▶ **Page**:
------------

# Zeebrugge to Hull ferry



## Mobilvetta (Mar 9, 2019)

Hi planning to travel back to the UK in early April, I'm contemplating getting the Zeebrugge to Hull ferry as opposed to Calais to Dover as it will be a shorter road trip back to Blackpool. I have been quoted £197.00 from Zeebrugge or £79.00 from Calais. Our last port of call will be Dunkirk, so Zeebrugge is just over an hour away. As anyone used the route I am think of using, it's with P&O ferries. Does anyone know of any discount codes that can be used on P&O ferries, I have tried a couple that I found on websites but to no avail. Does it sound like a sensible option, just thinking the journey back from Calais could be gridlocked.


----------



## phillybarbour (Mar 9, 2019)

If your starting from Dunkirk I’d go from Calais as it’s so close and we live in Lancs. Pick your time and driving north shouldn’t be a problem.


----------



## shaunr68 (Mar 9, 2019)

phillybarbour said:


> If your starting from Dunkirk I’d go from Calais as it’s so close and we live in Lancs. Pick your time and driving north shouldn’t be a problem.


This is true, though it would involve a much longer drive in the UK, an extra 185 miles.  I've just done a few rough calculations and reckon taking the Zeebrugge ferry would save about £35 in diesel in addition to all that extra driving on the congested UK road network.  It's up to the OP of course to weigh up whether that's worth forking out an extra £118 for the ferry ticket.


----------



## runnach (Mar 9, 2019)

Personaly the Zeebrugge crossing more a mini cruise than a ferry so make it part of your holiday

No matter how rough the sea,once his stabilisers are out very little roll , and Hull is an easy port to get through. 5 -6 hours to Dover m25 etc,take Hull crossing every time

Channa


----------



## Victor (Mar 9, 2019)

------------

▶ **Record excerpts**:
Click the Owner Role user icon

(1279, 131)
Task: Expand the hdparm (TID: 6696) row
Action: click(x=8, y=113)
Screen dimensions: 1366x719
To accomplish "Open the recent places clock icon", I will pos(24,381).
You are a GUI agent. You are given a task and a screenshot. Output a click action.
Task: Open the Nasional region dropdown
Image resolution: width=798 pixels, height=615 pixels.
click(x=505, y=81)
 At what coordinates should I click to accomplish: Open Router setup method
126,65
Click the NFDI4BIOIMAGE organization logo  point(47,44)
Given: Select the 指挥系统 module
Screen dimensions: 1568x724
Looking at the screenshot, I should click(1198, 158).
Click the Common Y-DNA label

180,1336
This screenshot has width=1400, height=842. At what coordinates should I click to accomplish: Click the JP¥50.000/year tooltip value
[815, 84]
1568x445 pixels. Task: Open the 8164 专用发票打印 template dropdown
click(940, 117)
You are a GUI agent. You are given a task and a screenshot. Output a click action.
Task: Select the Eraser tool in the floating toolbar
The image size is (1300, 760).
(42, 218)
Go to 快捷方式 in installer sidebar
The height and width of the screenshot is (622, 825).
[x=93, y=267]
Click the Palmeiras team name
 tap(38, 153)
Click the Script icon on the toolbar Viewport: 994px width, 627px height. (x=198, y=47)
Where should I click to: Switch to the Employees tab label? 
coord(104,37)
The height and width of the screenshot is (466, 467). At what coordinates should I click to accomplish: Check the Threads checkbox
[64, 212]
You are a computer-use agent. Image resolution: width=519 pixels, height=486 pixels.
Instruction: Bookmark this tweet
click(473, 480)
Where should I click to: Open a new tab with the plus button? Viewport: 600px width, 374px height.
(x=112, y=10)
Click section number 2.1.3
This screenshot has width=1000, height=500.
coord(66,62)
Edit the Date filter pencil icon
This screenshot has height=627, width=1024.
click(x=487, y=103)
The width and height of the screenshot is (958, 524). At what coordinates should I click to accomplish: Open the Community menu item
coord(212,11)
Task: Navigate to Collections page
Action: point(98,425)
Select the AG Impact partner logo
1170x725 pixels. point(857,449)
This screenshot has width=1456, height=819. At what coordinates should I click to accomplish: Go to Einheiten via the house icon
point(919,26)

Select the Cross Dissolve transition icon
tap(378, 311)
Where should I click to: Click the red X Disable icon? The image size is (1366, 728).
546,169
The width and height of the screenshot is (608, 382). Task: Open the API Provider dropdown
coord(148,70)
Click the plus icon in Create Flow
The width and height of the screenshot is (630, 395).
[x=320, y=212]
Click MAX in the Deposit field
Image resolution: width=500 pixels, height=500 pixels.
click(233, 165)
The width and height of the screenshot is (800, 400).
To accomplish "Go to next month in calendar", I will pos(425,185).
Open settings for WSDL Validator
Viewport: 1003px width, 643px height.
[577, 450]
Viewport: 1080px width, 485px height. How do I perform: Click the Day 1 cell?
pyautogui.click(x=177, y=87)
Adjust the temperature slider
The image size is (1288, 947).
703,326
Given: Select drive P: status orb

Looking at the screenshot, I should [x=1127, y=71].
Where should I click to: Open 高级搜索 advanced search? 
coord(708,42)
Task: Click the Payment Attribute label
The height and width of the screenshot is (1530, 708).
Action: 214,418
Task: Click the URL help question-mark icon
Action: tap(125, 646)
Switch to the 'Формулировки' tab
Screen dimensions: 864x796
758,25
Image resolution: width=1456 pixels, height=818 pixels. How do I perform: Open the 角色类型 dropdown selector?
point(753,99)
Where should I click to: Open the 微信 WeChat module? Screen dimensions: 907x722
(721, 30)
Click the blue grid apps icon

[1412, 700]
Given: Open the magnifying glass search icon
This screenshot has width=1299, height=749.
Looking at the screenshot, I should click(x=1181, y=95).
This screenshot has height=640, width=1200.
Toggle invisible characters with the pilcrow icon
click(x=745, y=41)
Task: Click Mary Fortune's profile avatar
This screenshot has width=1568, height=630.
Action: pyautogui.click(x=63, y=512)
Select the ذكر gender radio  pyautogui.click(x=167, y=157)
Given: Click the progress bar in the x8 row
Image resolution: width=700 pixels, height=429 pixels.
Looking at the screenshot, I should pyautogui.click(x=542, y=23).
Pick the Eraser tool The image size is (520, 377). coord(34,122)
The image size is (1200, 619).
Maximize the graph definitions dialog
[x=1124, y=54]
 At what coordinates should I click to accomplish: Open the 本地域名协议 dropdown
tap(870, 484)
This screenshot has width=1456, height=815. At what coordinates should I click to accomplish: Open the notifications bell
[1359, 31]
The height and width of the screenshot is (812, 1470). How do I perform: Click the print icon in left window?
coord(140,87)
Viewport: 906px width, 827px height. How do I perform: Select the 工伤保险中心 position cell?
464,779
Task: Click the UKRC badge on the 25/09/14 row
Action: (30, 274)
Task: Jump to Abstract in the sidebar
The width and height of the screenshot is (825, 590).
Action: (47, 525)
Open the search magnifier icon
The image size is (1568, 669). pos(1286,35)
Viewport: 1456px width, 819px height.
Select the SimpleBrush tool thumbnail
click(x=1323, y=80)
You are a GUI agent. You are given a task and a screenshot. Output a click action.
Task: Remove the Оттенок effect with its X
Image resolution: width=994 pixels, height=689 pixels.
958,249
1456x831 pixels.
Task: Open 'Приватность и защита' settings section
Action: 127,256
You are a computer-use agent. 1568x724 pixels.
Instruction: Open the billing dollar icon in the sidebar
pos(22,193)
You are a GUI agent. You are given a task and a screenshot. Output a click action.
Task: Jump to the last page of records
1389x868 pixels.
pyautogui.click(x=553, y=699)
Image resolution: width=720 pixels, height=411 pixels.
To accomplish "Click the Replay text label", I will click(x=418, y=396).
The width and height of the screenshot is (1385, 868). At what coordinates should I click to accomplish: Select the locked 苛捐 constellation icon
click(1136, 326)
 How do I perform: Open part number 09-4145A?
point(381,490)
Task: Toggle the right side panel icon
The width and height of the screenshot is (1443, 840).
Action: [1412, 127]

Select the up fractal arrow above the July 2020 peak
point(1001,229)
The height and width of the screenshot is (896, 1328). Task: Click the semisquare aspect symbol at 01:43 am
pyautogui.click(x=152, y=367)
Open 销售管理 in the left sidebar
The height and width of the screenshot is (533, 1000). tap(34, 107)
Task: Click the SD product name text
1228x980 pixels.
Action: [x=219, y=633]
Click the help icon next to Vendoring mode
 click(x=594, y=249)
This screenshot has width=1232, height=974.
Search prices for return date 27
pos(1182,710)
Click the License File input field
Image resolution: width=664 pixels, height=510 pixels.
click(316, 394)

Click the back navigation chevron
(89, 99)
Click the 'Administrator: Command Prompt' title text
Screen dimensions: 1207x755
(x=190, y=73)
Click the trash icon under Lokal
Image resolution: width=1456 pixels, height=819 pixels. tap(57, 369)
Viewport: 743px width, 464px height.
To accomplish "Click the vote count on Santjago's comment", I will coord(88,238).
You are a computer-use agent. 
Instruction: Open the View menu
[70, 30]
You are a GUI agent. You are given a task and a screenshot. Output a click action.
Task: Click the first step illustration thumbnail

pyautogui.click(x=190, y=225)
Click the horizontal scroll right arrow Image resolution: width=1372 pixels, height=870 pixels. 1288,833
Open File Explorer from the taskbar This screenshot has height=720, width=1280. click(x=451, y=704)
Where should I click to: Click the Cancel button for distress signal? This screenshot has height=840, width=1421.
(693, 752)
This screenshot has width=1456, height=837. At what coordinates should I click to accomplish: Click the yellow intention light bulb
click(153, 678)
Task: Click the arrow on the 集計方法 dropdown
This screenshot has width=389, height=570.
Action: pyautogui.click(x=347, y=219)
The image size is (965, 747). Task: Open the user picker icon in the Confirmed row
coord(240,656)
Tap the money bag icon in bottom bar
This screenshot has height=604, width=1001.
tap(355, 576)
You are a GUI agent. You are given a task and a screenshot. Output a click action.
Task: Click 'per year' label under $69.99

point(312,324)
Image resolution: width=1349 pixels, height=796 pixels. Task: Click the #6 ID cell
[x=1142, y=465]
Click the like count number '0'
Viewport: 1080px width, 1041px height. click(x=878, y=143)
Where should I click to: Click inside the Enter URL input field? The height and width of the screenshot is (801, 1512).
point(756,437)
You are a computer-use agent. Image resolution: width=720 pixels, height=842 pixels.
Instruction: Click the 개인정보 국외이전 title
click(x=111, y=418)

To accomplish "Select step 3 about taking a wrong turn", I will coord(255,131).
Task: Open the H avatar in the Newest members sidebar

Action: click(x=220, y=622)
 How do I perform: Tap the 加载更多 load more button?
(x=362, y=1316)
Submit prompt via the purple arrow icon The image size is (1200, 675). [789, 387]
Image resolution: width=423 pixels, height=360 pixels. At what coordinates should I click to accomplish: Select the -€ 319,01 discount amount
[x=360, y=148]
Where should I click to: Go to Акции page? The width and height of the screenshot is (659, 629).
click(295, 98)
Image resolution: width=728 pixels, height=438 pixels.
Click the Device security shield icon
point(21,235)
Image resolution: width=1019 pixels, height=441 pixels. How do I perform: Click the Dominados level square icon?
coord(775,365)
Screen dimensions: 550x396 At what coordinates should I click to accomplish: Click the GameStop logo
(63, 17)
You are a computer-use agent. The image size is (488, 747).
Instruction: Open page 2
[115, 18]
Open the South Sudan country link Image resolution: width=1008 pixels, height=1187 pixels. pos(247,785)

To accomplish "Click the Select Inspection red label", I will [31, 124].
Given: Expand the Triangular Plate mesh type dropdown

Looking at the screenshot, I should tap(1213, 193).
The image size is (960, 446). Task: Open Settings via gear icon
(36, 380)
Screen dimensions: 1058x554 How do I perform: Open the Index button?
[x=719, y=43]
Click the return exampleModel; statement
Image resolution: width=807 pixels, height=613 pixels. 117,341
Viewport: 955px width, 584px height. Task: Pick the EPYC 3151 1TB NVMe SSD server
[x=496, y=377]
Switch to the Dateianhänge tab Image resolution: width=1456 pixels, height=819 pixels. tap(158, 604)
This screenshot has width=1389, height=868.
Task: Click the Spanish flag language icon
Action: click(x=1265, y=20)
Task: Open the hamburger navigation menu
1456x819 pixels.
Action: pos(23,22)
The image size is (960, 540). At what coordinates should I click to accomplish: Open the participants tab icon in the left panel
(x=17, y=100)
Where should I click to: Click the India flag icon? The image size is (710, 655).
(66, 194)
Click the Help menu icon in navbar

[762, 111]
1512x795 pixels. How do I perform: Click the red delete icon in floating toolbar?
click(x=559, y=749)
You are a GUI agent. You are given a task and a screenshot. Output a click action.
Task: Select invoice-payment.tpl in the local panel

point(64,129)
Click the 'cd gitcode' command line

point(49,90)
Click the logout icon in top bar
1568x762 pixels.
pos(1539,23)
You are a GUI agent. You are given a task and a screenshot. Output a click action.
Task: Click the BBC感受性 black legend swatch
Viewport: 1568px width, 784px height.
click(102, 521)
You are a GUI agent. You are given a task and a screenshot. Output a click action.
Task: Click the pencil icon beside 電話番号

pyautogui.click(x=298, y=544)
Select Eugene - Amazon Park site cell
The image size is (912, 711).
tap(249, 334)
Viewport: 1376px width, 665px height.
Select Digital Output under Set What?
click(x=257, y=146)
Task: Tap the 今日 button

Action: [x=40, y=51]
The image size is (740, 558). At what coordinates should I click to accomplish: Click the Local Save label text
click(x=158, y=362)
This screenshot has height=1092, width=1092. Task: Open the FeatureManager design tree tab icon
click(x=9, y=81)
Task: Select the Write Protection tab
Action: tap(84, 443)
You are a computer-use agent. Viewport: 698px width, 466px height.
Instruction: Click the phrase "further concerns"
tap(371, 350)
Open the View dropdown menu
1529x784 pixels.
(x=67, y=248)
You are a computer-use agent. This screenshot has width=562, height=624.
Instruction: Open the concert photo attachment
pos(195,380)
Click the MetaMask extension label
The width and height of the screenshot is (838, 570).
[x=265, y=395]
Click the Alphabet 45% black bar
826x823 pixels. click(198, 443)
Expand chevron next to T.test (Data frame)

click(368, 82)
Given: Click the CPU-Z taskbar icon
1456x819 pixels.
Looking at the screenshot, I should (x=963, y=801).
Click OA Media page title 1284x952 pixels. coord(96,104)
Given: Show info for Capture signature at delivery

------------

▶ **Directives**:
A. Echo the stretch of the ferry thread from "This is true, though" through "the ferry ticket.".
B. Rewrite the paragraph of the ferry thread that starts "This is true, though it would involve" more briefly, keeping its main facts.
C. Summarize the ferry thread in two sentences.

▶ **Responses for each task**:
A.
This is true, though it would involve a much longer drive in the UK, an extra 185 miles.  I've just done a few rough calculations and reckon taking the Zeebrugge ferry would save about £35 in diesel in addition to all that extra driving on the congested UK road network.  It's up to the OP of course to weigh up whether that's worth forking out an extra £118 for the ferry ticket.

B. Sailing from Calais means an extra 185 miles of driving in the UK. Rough calculations suggest the Zeebrugge ferry would save about £35 in diesel and avoid that extra driving on congested UK roads. The OP has to decide whether this is worth paying an extra £118 for the ticket.

C. Mobilvetta plans to return to the UK in early April and asks whether the P&O Zeebrugge to Hull ferry, quoted at £197, is a sensible choice over Calais to Dover at £79, given a shorter road trip back to Blackpool, and also asks about discount codes. phillybarbour favors Calais because it is so close to Dunkirk, shaunr68 notes that Zeebrugge would save an extra 185 miles of UK driving and about £35 in diesel against £118 more for the ticket, and runnach calls the Zeebrugge crossing more a mini cruise than a ferry and would take the Hull crossing every time.